- **What needs to be done**
Below are lines of data; restate word for word those running from the line containing "Gallery slide thumbnail" to the line containing "Given: Toggle the", inclusive, and no others.

- **Source material**
Segment Open

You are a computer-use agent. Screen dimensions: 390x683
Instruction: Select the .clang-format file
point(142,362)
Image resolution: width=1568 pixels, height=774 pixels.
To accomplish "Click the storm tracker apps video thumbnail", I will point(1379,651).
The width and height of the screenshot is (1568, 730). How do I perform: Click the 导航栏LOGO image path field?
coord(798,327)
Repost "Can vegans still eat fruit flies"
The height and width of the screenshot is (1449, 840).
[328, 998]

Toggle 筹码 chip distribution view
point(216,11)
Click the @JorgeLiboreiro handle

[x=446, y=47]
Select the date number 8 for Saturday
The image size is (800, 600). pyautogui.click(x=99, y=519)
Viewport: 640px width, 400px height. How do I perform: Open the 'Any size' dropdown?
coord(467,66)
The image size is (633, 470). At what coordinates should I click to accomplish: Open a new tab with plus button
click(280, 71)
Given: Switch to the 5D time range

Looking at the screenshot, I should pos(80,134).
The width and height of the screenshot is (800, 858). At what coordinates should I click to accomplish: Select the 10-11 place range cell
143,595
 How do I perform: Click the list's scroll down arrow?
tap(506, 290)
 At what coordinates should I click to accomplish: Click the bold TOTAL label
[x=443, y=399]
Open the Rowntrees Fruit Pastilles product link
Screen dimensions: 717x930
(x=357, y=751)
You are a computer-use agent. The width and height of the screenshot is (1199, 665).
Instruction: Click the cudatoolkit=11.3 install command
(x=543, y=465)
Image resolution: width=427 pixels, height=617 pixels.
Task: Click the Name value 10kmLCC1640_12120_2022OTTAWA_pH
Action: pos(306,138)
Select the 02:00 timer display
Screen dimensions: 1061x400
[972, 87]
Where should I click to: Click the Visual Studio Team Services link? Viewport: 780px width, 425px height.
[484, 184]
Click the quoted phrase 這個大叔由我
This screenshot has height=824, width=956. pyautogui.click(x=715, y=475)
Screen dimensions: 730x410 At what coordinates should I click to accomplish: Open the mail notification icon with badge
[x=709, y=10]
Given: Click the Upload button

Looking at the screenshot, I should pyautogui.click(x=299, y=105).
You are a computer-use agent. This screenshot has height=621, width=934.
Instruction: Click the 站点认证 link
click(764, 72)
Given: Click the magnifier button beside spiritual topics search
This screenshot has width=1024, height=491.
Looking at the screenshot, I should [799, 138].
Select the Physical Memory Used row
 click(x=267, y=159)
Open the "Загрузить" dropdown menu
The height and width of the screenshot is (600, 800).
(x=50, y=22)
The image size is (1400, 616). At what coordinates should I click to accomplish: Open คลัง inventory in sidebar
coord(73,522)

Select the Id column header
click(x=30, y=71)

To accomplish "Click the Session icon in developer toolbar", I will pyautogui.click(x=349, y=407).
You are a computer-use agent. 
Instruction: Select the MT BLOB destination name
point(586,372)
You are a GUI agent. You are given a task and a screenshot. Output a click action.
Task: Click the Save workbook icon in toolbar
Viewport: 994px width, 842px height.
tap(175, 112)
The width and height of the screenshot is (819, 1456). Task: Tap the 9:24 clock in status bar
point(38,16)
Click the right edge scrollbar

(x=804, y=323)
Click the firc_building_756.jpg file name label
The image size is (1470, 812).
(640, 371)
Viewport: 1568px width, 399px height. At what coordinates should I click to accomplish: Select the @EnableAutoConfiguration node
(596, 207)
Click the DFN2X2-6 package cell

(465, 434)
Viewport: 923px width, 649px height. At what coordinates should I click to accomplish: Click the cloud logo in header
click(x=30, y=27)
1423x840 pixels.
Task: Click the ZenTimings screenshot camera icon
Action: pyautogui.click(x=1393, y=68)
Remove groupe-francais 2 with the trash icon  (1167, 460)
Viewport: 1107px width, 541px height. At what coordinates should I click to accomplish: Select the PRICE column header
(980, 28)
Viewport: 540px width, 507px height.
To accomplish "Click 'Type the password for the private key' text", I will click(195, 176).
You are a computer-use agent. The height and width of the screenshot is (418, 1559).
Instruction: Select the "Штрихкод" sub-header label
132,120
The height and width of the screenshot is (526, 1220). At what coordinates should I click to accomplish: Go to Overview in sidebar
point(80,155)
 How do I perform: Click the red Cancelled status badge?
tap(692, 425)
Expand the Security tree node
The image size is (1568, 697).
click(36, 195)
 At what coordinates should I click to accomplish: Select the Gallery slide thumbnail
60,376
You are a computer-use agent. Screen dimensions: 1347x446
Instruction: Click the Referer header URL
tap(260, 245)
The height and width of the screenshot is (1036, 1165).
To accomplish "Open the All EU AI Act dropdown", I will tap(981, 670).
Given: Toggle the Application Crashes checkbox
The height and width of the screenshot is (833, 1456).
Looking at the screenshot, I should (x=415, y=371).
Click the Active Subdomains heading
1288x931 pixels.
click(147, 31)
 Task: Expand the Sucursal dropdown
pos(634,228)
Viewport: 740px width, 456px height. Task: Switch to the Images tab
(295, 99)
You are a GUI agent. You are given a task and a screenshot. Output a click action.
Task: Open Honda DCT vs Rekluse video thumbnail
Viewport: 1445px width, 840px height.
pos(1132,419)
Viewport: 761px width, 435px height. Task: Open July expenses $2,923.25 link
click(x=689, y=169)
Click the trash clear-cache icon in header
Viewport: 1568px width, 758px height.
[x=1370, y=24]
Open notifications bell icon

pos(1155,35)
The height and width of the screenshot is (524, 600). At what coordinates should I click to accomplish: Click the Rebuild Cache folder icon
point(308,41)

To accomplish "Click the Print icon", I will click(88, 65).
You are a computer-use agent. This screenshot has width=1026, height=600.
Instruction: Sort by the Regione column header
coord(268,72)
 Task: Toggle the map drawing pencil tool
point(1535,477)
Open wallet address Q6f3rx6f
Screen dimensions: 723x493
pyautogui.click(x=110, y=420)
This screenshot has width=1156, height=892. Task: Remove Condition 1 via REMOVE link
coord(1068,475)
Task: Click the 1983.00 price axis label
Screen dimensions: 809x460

Segment Closed

- **Response below**
 At what coordinates should I click to accomplish: Select the Gallery slide thumbnail
60,376
You are a computer-use agent. Screen dimensions: 1347x446
Instruction: Click the Referer header URL
tap(260, 245)
The height and width of the screenshot is (1036, 1165).
To accomplish "Open the All EU AI Act dropdown", I will tap(981, 670).
Given: Toggle the Application Crashes checkbox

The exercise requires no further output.